Extracted records:
☆ ☆ ☆ ☆
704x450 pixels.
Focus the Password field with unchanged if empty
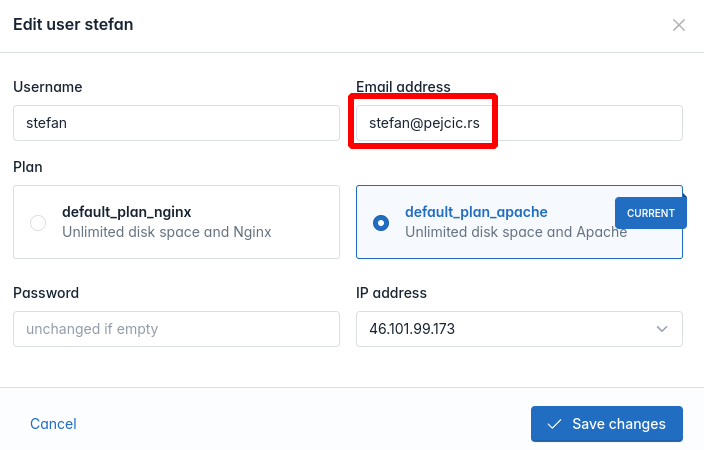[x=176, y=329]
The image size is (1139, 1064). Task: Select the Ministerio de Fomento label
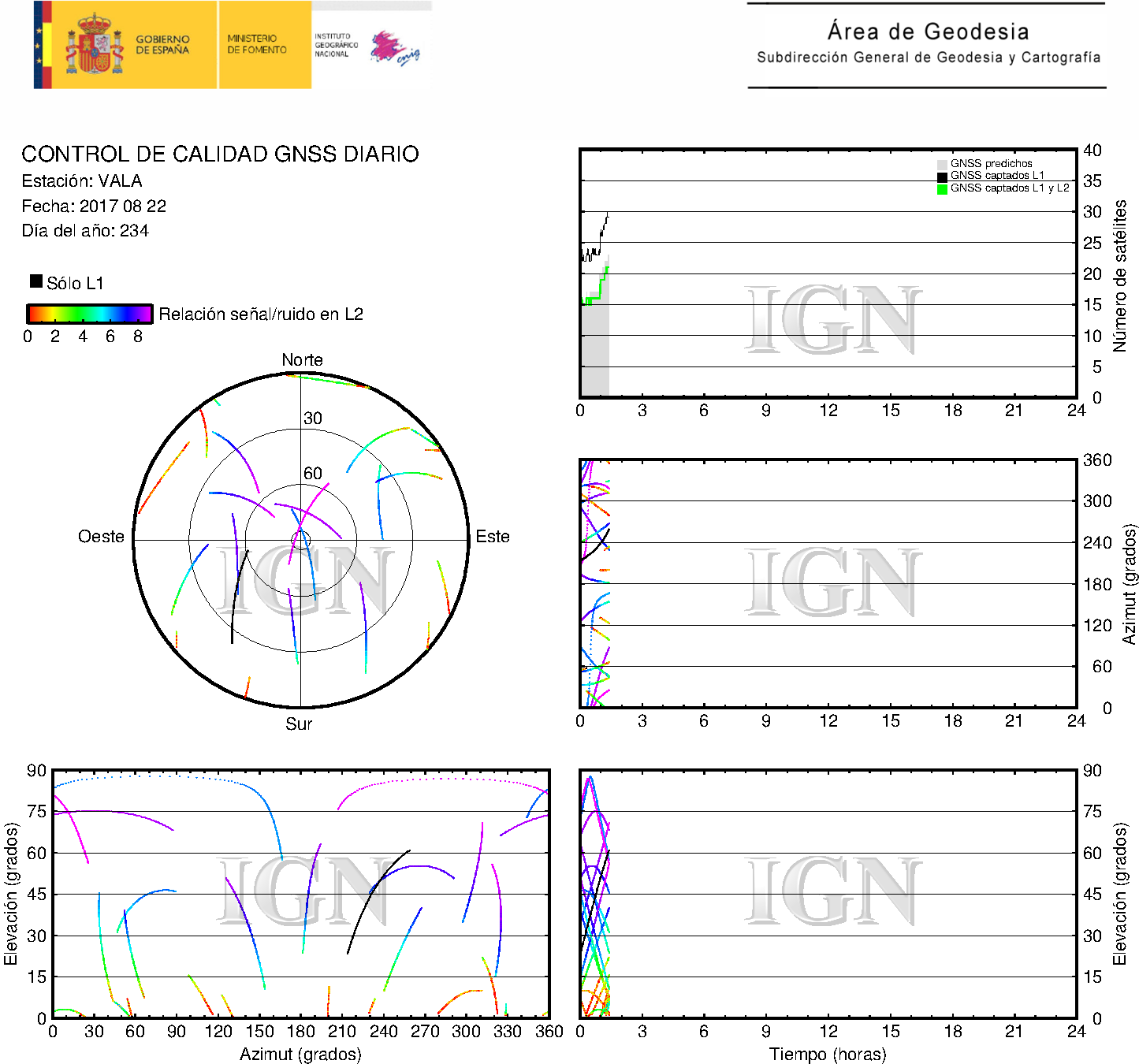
☆ ☆ ☆ ☆
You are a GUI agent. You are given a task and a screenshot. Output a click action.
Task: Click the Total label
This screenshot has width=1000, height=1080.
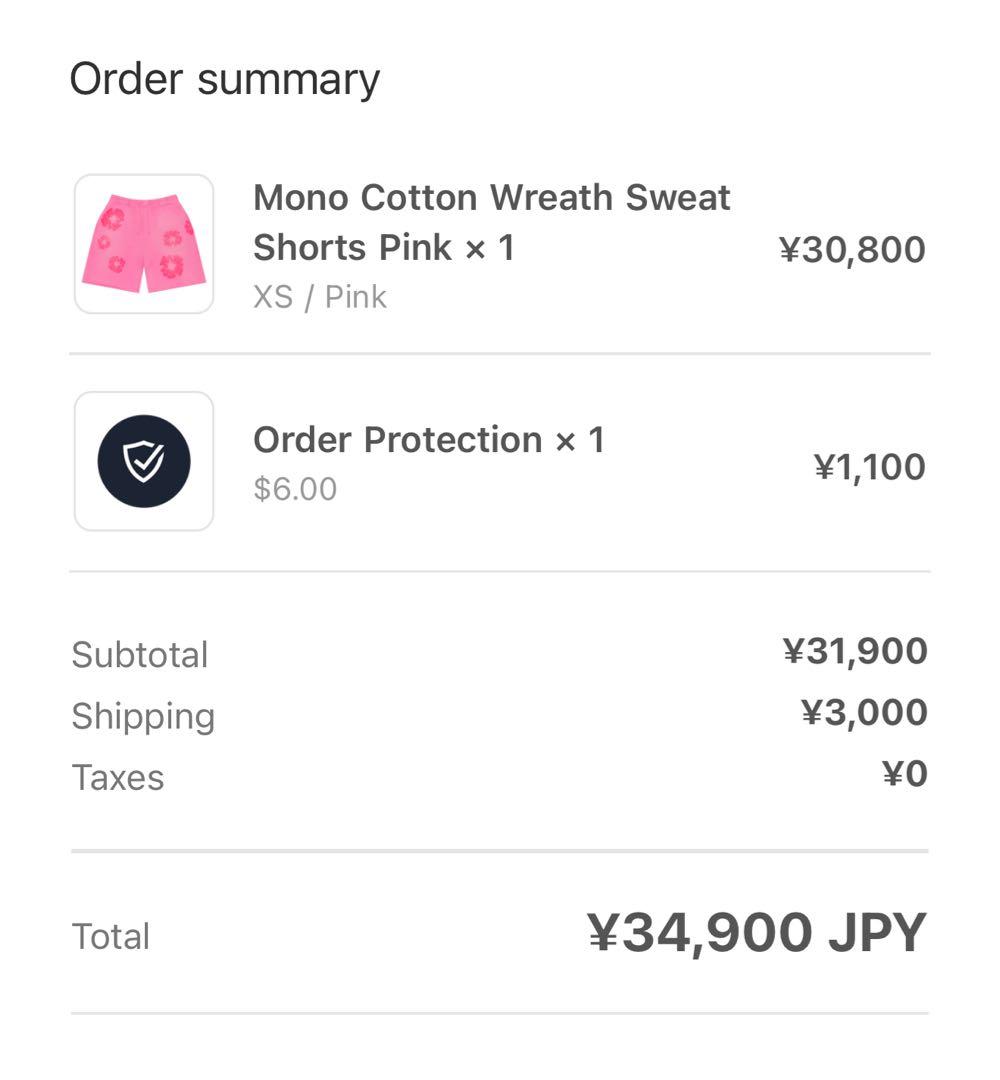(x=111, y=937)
☆ ☆ ☆ ☆
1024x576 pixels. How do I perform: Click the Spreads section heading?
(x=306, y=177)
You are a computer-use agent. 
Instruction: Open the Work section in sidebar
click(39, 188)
☆ ☆ ☆ ☆
What you will do:
All lines above from the one containing "704x450 pixels." up to and including the one containing "The image size" are to be set down exactly, and nothing else. Leave images out.

Your solution:
704x450 pixels.
Focus the Password field with unchanged if empty
[x=176, y=329]
The image size is (1139, 1064). Task: Select the Ministerio de Fomento label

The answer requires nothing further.